The only major differences between the $1,000 gaming computer above and this $1,250 system are increased overclockability thanks to the aftermarket CPU cooler and a more powerful GPU. That said, as an alternative to the Crucial and Samsung SSDs noted in the above two builds, here we have an Intel 330 series 120GB SSD, which is reviewed here. Like the Crucial and Samsung SSDs, Intel's solid state drives have a great reputation for reliability. (Keep your eyes on their prices—if you catch one on sale, grab it.) The ASRock Z77 Pro4-M is another solid Z77 performer with an attractive price tag as an alternative to the Biostar board in the above build. Though the stock cooler that comes with the Core i5-3570K is capable of facilitating modest overclocks, the Cooler Master Hyper 212 EVO will help you overclock more aggressively.

To accommodate the higher power draw of an overclocked Core i5-3570K and a more powerful video card, we're stepping up to the Antec Neo Eco 520C, a 520W model that like its less powerful sibling features solid quality at a relatively low price.

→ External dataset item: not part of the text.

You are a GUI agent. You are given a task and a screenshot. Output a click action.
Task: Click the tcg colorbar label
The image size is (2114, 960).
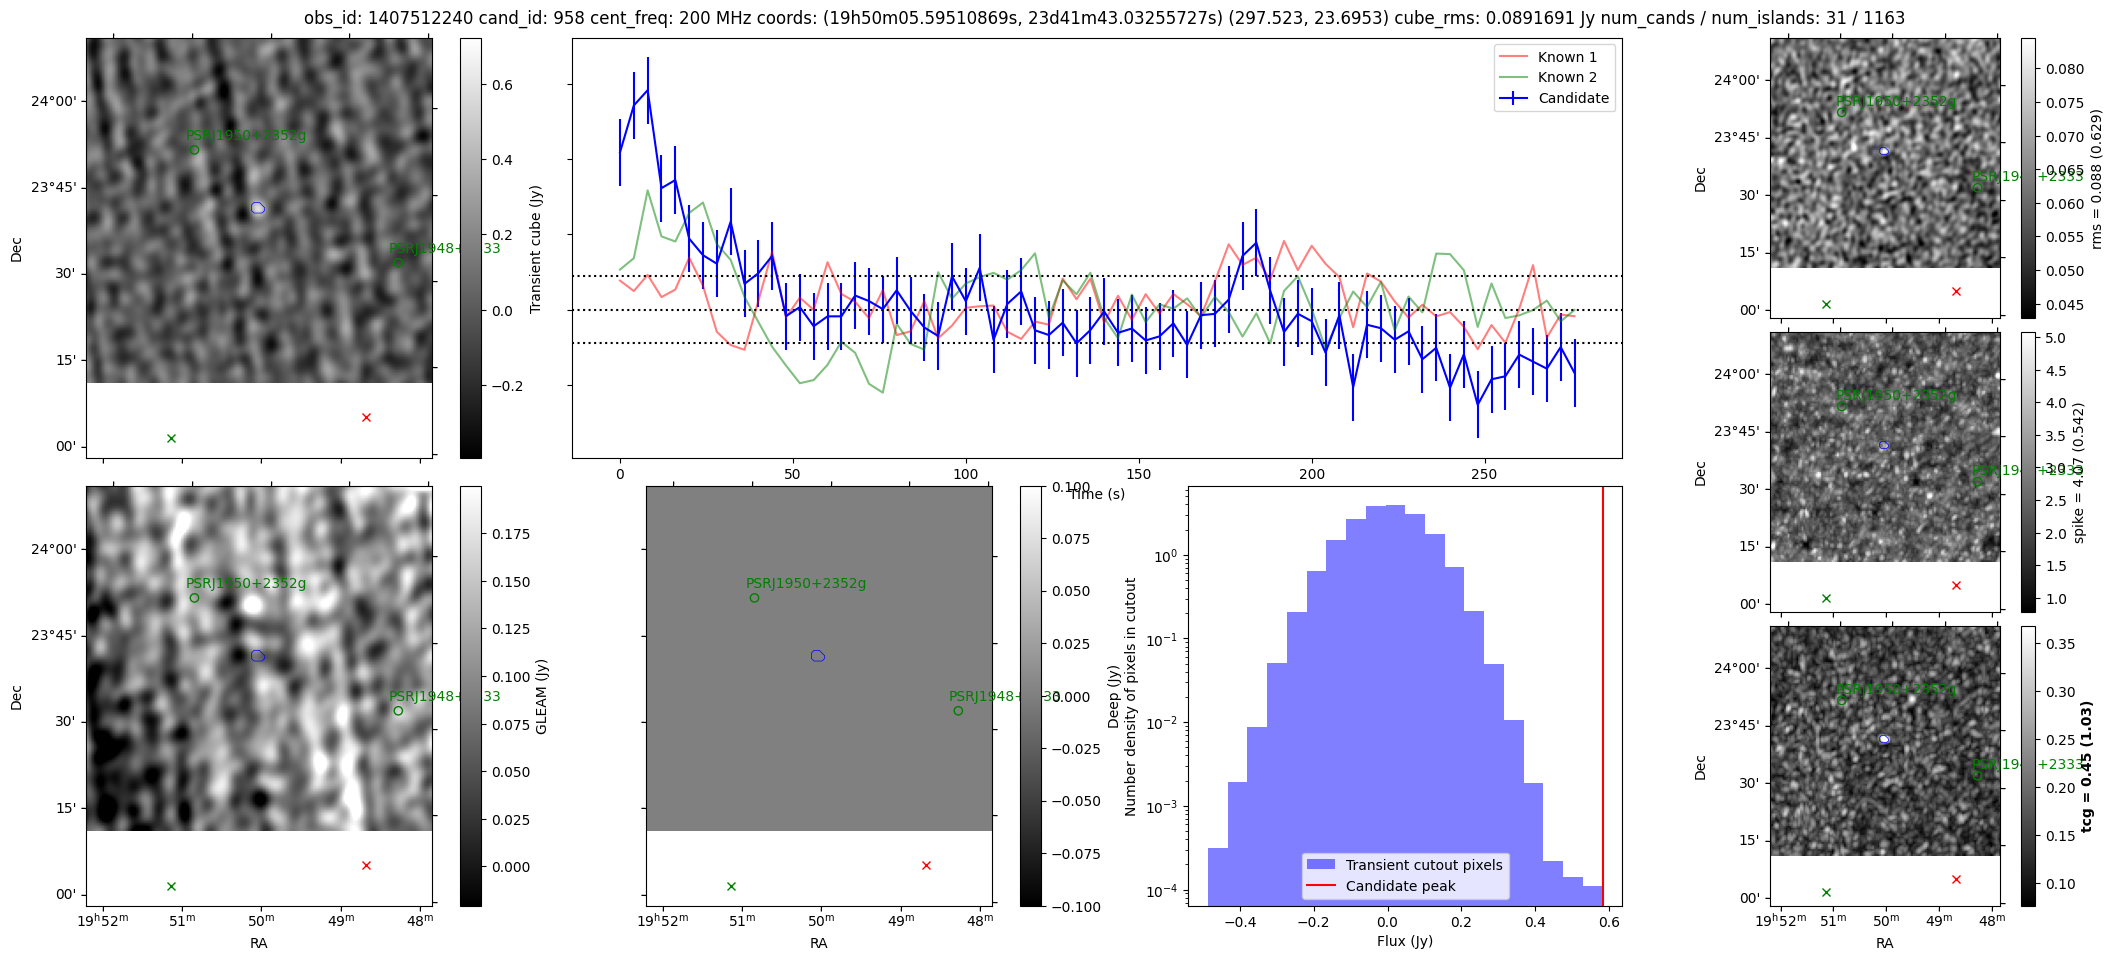(x=2086, y=766)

As for the more powerful video card, how about (arguably) the fastest single-chip GPU on the market? NVIDIA's GTX 680 was released back in March of this year, and accomplished what Ryan called the 'holy trifecta'—best performance with lower power consumption at a lower price than the previous GPU king. In response, AMD re-worked the Radeon HD 7970 into the "GHz Edition," which Ryan reviewed and compared to the GTX 680. Bench gives you a further idea of how the two cards compare. While the two top cards perform very similarly in games, we give the nod to the NVIDIA GTX 680 in this guide because it uses less power, is quieter, and cooler than the 7970GE. (Note that while the Radeon HD 7970 GHz Edition uses more power than the GTX 680, both can be run on the Antec Neo Eco 520C recommended.) You can also compare the GTX 680 to the Radeon HD 7950 in the $1,000 gaming system on Bench.

Component Product Price
Case Fractal Design Core 3000 $50
Power Supply Antec Neo Eco 520C $60
CPU Intel Core i5-3570K $230
CPU cooler Cooler Master Hyper 212 Evo $35
Motherboard ASRock Z77 Pro4-M $110
Video Card EVGA GTX 680 $480
RAM Samsung 8GB (2 x 4GB) DDR3-1600 $45
SSD Intel 330 Series 120GB $103
HDD Alternative Western Digital 1TB Black $90
DVD Burner Lite-On IHAS324 $20
Operating System Windows 7 Home Premium 64-bit $91
Cost with SSD: $1,224
Cost with HDD: $1,211

Conclusions

The three gaming computers detailed above represent three distinct segments of the gaming market: moderate (1080p on high without anti-aliasing), upper midrange (1080p high with 4xAA), and very high end (typically able to handle most titles at >60FPS at 1080p, and even 2560x1440/2560x1600). There is a substantial jump in both CPU and GPU capability going from the $750 to $1,000 build. The increase going from the $1,000 to $1,250 build is less pronounced and starts to show diminishing performance returns—though for some readers, bragging rights about owning a GTX 680 alone might warrant the extra money spent. Thus, of three builds above, the $1,000 system represents the best value for a midrange gaming desktop computer.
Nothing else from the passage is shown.